Print the items below without any changes, starting at the first line and ending at the line that contains "pyautogui.click(x=807, y=115)".

─── DATA SHOWN

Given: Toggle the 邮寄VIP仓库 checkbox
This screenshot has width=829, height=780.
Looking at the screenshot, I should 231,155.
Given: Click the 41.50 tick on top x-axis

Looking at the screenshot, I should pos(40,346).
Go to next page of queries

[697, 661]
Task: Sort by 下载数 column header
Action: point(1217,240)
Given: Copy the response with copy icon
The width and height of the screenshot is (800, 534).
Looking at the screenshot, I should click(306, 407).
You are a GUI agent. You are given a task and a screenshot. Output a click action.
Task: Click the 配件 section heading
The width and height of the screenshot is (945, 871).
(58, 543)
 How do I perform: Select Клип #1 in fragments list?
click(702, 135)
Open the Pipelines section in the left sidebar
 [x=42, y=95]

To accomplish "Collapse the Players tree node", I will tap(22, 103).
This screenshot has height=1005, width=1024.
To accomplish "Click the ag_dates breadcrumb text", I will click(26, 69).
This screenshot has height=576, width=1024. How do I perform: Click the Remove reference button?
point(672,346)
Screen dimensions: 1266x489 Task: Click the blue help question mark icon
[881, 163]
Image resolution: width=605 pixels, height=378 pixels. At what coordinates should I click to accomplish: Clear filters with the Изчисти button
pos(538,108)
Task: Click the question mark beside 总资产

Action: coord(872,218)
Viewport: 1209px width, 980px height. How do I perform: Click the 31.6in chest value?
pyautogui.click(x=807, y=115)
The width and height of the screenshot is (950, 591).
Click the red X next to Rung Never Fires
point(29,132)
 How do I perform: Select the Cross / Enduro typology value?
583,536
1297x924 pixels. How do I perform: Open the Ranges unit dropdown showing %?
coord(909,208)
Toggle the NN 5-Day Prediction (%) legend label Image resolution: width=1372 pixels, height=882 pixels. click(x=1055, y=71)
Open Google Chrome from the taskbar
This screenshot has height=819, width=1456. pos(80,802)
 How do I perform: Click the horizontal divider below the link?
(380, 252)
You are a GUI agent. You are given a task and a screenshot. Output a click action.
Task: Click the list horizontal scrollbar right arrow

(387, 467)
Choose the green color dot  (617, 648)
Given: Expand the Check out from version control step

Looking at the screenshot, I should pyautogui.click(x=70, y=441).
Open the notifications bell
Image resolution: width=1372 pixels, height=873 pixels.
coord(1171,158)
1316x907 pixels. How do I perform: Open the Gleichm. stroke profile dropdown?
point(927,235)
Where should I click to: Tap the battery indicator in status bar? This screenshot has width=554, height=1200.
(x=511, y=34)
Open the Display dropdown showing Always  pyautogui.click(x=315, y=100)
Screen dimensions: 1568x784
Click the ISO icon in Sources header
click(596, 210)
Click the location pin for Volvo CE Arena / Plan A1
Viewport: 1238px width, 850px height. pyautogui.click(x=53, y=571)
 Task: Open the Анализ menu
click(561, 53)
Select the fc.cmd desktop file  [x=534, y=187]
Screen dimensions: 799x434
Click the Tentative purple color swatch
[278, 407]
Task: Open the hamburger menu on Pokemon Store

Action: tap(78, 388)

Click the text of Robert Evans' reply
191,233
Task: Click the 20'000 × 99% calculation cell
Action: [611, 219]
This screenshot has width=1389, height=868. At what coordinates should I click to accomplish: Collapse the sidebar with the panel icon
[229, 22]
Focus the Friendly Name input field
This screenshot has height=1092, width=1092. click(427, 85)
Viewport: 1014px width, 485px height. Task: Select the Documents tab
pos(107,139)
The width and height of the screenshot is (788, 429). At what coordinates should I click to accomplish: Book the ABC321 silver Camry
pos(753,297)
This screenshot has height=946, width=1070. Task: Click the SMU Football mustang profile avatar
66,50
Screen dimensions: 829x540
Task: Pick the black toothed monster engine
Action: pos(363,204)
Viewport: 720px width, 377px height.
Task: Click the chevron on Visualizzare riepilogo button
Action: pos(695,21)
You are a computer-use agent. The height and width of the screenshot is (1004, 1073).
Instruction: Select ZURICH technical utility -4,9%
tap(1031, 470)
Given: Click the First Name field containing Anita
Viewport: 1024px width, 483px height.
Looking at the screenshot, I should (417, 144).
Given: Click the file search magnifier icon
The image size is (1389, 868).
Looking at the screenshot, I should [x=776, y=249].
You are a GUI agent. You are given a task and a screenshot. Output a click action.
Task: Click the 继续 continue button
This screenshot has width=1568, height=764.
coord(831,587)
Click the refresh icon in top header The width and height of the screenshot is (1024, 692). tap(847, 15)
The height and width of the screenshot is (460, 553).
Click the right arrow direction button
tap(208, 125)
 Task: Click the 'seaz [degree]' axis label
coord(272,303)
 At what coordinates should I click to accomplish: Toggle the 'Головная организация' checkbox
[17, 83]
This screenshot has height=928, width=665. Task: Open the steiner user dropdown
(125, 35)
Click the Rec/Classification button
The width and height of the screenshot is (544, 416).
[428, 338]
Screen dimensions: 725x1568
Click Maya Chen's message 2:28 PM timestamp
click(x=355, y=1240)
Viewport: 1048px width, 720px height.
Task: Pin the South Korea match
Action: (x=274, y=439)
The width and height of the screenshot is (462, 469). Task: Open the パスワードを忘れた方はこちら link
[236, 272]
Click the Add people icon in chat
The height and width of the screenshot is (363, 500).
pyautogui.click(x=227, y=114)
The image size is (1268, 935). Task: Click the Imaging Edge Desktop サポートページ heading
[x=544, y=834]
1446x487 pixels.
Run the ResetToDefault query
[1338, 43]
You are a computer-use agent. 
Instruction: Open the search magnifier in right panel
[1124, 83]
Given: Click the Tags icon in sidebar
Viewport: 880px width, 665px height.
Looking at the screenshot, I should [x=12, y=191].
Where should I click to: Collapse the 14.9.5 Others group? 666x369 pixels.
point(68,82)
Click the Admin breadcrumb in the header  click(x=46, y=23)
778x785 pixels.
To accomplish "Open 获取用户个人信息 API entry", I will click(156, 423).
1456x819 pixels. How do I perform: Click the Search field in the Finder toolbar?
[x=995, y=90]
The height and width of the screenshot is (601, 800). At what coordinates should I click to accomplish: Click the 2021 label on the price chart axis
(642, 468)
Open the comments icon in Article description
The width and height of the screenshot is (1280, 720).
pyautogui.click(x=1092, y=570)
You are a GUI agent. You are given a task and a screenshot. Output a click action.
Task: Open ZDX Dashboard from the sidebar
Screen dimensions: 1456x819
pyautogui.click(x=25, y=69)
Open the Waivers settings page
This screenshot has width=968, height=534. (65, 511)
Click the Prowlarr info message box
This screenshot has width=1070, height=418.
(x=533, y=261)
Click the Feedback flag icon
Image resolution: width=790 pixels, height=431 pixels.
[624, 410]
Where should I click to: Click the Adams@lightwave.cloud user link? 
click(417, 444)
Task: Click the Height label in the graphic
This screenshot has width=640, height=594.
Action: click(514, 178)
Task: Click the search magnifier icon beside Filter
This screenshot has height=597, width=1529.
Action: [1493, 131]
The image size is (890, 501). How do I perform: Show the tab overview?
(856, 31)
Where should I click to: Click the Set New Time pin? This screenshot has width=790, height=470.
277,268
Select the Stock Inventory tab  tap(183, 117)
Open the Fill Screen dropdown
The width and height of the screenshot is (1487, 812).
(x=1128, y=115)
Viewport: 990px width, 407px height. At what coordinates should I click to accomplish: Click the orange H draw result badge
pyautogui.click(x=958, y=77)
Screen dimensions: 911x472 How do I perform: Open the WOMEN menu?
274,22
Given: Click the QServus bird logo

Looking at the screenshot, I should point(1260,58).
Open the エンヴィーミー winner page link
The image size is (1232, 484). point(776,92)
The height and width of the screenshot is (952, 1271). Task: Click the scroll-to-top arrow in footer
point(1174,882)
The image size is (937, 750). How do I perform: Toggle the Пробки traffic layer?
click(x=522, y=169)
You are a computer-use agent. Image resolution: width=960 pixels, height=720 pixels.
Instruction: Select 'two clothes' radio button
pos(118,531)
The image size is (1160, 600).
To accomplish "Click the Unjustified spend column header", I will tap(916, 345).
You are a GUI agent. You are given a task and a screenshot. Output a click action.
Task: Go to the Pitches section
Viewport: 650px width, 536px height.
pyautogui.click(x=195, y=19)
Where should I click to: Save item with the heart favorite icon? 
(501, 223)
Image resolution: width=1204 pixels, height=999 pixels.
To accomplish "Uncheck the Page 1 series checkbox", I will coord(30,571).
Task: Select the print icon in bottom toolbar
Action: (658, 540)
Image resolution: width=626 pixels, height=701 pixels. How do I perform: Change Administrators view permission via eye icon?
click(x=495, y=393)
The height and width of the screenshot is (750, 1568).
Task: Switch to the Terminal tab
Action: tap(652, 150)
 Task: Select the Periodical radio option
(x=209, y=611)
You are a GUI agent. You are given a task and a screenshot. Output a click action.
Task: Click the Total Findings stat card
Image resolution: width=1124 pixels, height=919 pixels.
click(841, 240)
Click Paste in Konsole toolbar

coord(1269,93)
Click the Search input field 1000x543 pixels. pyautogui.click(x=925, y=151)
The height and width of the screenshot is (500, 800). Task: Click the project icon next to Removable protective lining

──────

WRITTEN RESPONSE
Given: Toggle the 邮寄VIP仓库 checkbox
This screenshot has width=829, height=780.
Looking at the screenshot, I should 231,155.
Given: Click the 41.50 tick on top x-axis

Looking at the screenshot, I should pos(40,346).
Go to next page of queries

[697, 661]
Task: Sort by 下载数 column header
Action: point(1217,240)
Given: Copy the response with copy icon
The width and height of the screenshot is (800, 534).
Looking at the screenshot, I should click(306, 407).
You are a GUI agent. You are given a task and a screenshot. Output a click action.
Task: Click the 配件 section heading
The width and height of the screenshot is (945, 871).
(58, 543)
 How do I perform: Select Клип #1 in fragments list?
click(702, 135)
Open the Pipelines section in the left sidebar
 [x=42, y=95]

To accomplish "Collapse the Players tree node", I will tap(22, 103).
This screenshot has height=1005, width=1024.
To accomplish "Click the ag_dates breadcrumb text", I will click(26, 69).
This screenshot has height=576, width=1024. How do I perform: Click the Remove reference button?
point(672,346)
Screen dimensions: 1266x489 Task: Click the blue help question mark icon
[881, 163]
Image resolution: width=605 pixels, height=378 pixels. At what coordinates should I click to accomplish: Clear filters with the Изчисти button
pos(538,108)
Task: Click the question mark beside 总资产

Action: coord(872,218)
Viewport: 1209px width, 980px height. How do I perform: Click the 31.6in chest value?
pyautogui.click(x=807, y=115)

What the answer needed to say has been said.